Performance benchmark

To compare the performance of the two servers, we can use a tool called Apache Bench, which is a command-line program that can generate and measure the load on a web server. Apache Bench can send a specified number of requests to a web server, with a specified level of concurrency, and report the statistics of the response time, throughput, and errors. This utility is pre-installed on macOS. For Ubuntu, you can install via

apt install -y apache2-utils

To use Apache Bench, we need to specify the following parameters:

-n: the number of requests to perform
-c: the number of concurrent requests to perform
-r: don’t exit on socket receive errors
-l: accept variable document length
url: the URL of the web server to test

Let’s fire up the synchronous version of the server and run the load test.

# run the synchronous version of the server on port 7080 from the server side
python server_sync.py

# run apache bench from a different computer on the network
ab -r -n1000 -c150 -l http://SERVER_IP:7080/
...
Concurrency Level:      150
Time taken for tests:   1.890 seconds
Complete requests:      1000
Failed requests:        130
   (Connect: 0, Receive: 65, Length: 0, Exceptions: 65)
Total transferred:      91630 bytes
HTML transferred:       50490 bytes
Requests per second:    529.13 [#/sec] (mean)
Time per request:       283.484 [ms] (mean)
Time per request:       1.890 [ms] (mean, across all concurrent requests)
Transfer rate:          47.35 [Kbytes/sec] received
...

Among other things, note 130 failed requests and the throughput of 529 requests per second. Now, let’s do the same with an asynchronous server.

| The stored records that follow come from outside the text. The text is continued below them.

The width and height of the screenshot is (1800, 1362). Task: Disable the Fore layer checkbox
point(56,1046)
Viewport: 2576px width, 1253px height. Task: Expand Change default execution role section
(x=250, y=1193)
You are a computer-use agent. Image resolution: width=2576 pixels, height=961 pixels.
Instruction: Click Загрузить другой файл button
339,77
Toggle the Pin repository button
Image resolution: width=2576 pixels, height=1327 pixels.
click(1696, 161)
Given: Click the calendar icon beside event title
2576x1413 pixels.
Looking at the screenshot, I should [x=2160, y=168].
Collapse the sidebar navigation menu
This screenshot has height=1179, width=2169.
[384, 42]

# run the asynchronous version of the server on port 8080 from the server side
python server_async.py

# run apache bench from a different computer on the network
ab -r -n1000 -c150 -l http://SERVER_IP:8080/
...
Concurrency Level:      150
Time taken for tests:   1.418 seconds
Complete requests:      1000
Failed requests:        44
   (Connect: 0, Receive: 22, Length: 0, Exceptions: 22)
Total transferred:      95844 bytes
HTML transferred:       52812 bytes
Requests per second:    705.41 [#/sec] (mean)
Time per request:       212.641 [ms] (mean)
Time per request:       1.418 [ms] (mean, across all concurrent requests)
Transfer rate:          66.03 [Kbytes/sec] received
...

This time, we have 44 failed requests and the throughput of 705 requests per second. Lower failure rate and higher throughput clearly indicate that the async version of the server outperforms the sync version of the server. In a real world scenario where the server sends larger data to the client, the synchronous version will suffer even more due to higher I/O bottleneck.

Conclusion

In this story, we have learned about the concept of asynchronous programming in Python, and how it can improve the performance and scalability of web applications. We have also implemented and compared two different ways of writing a web server in Python: one using synchronous functions, and another using asynchronous functions. We have used Apache Bench to measure and compare the performance of the two servers. The results have shown that the asynchronous version of the web server has a higher throughput and a lower failure rate than the synchronous version, as it can handle more requests with less resources and without blocking the main thread. Asynchronous programming is a powerful and elegant way of writing concurrent code that can handle I/O operations efficiently and effectively.